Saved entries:
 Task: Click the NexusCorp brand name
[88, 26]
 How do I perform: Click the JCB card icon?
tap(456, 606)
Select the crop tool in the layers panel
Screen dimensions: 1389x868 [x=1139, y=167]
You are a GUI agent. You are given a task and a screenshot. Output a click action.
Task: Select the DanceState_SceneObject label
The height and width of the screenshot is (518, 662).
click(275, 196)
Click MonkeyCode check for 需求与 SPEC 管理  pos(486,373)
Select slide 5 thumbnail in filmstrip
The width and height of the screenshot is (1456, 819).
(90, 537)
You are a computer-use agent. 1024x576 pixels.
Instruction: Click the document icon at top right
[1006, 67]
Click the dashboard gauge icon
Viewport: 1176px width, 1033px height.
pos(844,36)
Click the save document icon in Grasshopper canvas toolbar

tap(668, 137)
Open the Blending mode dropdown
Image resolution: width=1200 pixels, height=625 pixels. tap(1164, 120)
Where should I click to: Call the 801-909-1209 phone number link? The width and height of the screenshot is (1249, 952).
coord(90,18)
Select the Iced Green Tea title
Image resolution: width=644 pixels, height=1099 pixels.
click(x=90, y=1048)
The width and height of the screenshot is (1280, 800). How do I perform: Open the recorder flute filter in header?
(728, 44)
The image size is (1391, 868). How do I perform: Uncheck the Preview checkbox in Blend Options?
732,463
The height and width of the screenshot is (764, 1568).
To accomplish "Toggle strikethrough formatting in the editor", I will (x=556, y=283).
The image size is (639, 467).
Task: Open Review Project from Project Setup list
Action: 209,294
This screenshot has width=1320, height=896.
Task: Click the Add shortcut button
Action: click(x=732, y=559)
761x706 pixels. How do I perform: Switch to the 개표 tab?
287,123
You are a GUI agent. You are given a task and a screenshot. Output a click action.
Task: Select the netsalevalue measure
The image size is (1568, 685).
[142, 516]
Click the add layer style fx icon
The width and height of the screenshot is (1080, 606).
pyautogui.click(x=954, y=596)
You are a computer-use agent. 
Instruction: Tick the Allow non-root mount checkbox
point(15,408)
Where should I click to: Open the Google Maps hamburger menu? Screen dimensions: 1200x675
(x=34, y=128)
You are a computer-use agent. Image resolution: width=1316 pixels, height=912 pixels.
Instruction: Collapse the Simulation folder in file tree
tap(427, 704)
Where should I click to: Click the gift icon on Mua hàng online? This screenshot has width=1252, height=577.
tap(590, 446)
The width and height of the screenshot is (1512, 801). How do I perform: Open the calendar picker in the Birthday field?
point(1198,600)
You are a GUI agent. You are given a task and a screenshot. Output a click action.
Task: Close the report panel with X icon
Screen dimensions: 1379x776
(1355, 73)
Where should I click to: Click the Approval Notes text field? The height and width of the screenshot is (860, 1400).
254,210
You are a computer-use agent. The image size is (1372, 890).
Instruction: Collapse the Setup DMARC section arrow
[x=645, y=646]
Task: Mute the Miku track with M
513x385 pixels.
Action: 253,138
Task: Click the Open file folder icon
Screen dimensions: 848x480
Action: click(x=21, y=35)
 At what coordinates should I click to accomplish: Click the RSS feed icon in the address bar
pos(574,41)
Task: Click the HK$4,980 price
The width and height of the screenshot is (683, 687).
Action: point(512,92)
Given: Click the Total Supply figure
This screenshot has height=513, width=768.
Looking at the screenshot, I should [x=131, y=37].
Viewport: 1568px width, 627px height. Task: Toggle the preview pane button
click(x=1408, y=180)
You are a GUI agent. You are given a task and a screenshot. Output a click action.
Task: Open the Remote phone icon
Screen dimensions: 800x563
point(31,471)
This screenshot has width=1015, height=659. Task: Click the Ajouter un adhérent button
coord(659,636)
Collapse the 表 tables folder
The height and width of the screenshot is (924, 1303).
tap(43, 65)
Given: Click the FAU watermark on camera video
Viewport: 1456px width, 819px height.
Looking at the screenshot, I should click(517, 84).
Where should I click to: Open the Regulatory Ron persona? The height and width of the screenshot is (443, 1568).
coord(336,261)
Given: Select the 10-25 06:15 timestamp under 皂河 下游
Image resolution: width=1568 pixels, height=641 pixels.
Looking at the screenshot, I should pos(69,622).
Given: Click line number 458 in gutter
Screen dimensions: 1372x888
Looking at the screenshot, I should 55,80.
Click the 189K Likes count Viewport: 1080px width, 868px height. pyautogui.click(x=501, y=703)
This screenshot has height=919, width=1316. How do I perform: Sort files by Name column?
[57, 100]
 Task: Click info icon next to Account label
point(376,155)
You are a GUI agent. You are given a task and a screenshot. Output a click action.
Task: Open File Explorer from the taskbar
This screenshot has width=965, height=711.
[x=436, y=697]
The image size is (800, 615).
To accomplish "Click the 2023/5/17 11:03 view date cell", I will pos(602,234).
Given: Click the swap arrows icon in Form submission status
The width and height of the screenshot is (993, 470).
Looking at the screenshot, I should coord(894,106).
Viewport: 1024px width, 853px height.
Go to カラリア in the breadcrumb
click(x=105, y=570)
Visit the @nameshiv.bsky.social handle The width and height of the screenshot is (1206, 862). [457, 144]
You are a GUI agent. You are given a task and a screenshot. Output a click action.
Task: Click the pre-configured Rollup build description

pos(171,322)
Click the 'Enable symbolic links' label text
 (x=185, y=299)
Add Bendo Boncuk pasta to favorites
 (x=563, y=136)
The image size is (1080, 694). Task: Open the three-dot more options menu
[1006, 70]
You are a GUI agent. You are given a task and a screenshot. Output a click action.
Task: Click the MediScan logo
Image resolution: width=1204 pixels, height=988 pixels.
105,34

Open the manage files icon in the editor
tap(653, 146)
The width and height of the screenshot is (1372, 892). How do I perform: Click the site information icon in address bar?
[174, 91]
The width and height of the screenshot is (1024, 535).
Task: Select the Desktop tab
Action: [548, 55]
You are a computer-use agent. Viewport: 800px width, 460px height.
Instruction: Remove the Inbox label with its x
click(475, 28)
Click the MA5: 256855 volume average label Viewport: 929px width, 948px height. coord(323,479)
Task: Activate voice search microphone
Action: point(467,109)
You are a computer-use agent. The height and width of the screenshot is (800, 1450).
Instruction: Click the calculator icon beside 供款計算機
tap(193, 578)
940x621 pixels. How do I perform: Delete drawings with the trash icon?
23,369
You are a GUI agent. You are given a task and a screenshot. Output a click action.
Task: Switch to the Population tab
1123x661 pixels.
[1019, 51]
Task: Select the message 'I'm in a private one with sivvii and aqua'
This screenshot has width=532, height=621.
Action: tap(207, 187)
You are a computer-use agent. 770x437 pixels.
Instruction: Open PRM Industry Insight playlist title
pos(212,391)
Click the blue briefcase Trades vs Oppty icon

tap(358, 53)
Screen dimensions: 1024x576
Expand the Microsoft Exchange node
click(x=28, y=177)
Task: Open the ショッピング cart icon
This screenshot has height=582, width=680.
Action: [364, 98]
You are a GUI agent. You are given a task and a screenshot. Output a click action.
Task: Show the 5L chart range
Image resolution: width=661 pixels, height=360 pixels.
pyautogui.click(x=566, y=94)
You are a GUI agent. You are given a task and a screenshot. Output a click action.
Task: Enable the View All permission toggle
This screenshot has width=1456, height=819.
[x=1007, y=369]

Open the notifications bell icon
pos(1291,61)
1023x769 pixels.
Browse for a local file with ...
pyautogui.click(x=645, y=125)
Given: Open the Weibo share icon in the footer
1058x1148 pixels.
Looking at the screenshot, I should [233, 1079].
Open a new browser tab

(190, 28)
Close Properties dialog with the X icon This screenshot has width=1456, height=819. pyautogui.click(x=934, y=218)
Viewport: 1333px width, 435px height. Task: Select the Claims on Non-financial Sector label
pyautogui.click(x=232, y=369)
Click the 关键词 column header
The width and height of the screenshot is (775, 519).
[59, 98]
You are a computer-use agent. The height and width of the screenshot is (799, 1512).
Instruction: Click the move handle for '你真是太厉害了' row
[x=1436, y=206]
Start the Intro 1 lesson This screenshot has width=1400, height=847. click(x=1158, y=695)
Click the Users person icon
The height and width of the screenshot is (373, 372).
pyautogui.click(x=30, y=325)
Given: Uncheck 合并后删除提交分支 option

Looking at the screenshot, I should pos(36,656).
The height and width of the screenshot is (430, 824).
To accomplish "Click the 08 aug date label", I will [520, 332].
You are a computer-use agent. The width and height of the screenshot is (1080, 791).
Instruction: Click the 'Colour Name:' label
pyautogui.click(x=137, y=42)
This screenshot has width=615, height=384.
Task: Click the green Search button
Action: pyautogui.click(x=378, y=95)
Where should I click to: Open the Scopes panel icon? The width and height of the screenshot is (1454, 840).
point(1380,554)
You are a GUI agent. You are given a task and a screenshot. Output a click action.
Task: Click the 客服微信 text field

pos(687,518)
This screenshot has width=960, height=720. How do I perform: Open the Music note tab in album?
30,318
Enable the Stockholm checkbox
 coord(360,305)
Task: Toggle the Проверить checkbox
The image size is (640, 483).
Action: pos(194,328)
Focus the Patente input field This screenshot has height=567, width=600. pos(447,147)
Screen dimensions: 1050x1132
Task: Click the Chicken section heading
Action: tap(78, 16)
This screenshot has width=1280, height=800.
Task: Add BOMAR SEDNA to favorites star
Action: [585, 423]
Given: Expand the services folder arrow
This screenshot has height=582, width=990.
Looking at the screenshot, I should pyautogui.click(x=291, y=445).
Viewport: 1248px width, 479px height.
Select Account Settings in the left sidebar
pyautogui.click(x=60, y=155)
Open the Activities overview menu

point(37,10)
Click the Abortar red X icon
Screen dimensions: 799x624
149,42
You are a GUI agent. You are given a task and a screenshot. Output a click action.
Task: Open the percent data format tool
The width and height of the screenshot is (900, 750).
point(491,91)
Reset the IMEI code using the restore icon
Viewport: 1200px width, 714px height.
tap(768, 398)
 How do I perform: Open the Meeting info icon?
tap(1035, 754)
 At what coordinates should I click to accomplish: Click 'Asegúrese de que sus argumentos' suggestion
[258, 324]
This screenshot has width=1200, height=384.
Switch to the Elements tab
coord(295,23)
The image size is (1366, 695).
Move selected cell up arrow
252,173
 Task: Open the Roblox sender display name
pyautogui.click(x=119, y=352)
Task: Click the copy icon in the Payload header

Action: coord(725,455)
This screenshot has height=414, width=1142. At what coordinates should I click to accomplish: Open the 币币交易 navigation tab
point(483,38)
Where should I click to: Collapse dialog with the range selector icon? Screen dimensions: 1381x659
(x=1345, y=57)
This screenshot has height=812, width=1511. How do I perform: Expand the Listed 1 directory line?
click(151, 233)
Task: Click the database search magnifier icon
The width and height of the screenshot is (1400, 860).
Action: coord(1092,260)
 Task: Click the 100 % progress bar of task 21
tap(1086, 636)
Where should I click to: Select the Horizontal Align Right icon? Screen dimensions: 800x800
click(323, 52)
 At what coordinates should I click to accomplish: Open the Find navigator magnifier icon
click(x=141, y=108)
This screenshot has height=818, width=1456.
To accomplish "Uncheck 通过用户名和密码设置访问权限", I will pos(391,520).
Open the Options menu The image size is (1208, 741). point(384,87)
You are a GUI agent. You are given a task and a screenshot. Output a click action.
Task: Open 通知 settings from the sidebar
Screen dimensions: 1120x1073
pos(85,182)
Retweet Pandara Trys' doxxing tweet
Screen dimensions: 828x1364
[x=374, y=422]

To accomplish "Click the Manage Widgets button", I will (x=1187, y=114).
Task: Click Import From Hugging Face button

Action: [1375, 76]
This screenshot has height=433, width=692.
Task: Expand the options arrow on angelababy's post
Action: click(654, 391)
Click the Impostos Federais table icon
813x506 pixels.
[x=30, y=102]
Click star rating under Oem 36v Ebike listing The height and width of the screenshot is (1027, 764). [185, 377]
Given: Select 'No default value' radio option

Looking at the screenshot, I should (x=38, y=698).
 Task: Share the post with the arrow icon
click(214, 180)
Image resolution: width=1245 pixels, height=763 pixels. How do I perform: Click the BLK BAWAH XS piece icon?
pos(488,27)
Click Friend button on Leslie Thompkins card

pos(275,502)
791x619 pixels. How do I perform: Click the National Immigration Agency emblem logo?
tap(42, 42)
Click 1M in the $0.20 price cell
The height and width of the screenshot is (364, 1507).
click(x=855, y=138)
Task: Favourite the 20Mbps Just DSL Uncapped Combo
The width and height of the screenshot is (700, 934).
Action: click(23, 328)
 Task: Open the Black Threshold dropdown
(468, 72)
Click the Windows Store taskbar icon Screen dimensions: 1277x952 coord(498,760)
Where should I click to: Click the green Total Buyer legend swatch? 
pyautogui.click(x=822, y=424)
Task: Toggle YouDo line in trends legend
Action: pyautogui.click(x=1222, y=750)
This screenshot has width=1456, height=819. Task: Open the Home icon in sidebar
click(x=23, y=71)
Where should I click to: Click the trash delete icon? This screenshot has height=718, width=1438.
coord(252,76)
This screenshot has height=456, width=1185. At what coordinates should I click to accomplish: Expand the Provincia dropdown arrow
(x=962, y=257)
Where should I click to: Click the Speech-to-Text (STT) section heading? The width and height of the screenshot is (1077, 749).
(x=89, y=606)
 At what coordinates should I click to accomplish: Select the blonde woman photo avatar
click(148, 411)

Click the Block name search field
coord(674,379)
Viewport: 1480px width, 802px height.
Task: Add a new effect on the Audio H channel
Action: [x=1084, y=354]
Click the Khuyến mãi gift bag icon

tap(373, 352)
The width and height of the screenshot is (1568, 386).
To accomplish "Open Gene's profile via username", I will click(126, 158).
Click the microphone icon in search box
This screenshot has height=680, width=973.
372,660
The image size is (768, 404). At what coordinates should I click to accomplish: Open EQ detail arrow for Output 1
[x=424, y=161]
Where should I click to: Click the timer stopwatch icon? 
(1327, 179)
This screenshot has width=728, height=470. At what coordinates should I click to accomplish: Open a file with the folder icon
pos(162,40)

**Task instructions**
Rewrite the lines between the one holding "Task: Click info icon next to Account label" and the one holding "(x=185, y=299)", inclusive, changing "breadcrumb" to "navigation trail" and leaving everything else unchanged.

**Solution to the problem**
 Task: Click info icon next to Account label
point(376,155)
You are a GUI agent. You are given a task and a screenshot. Output a click action.
Task: Open File Explorer from the taskbar
This screenshot has width=965, height=711.
[x=436, y=697]
The image size is (800, 615).
To accomplish "Click the 2023/5/17 11:03 view date cell", I will pos(602,234).
Given: Click the swap arrows icon in Form submission status
The width and height of the screenshot is (993, 470).
Looking at the screenshot, I should coord(894,106).
Viewport: 1024px width, 853px height.
Go to カラリア in the navigation trail
click(x=105, y=570)
Visit the @nameshiv.bsky.social handle The width and height of the screenshot is (1206, 862). [457, 144]
You are a GUI agent. You are given a task and a screenshot. Output a click action.
Task: Click the pre-configured Rollup build description

pos(171,322)
Click the 'Enable symbolic links' label text
 (x=185, y=299)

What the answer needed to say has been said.